The holotype and only known specimen of M. alisonae is NHMUK PV P73711, an isolated tooth. It is nearly complete and either belonged to the right side of the upper jaw or the left side of the lower jaw. It was discovered on a sea cliff in the Pyt Member of the Søvind Marl Formation in Denmark. The tooth was discovered in a bulk sediment sample from the upper 50 cm of the member that was collected in 1988. The species was described by Kenshu Shimada and David J. Ward in 2016. The specific name honors Alison Ward, who aided David J. Ward with the work that resulted in the type specimen's discovery.

== Classification ==
M. alisonae belongs to the same genus as the modern megamouth shark and the extinct species Megachasma applegatei. Megachasma itself belongs to the family Megachasmidae.
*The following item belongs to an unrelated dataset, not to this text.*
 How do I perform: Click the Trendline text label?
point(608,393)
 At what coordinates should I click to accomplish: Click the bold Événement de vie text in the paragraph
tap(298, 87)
Molecular studies have estimated that this family arose in the Upper Cretaceous. Due to a lack of fossil material, it has been hypothesized that the dental changes in this family occurred slowly enough to make their teeth harder to differentiate from other families of sharks early in their evolution. The tooth morphology of M. alisonae has a greater resemblance to that of Odontaspididae than seen in the other species of Megachasma. This supports the hypothesis that Megachasmidae is closely related to a group of sharks with odontaspidid-like teeth, perhaps the odontaspids themselves. The tooth morphology of M. alisonae also provides information needed to identify older megachasmid fossils.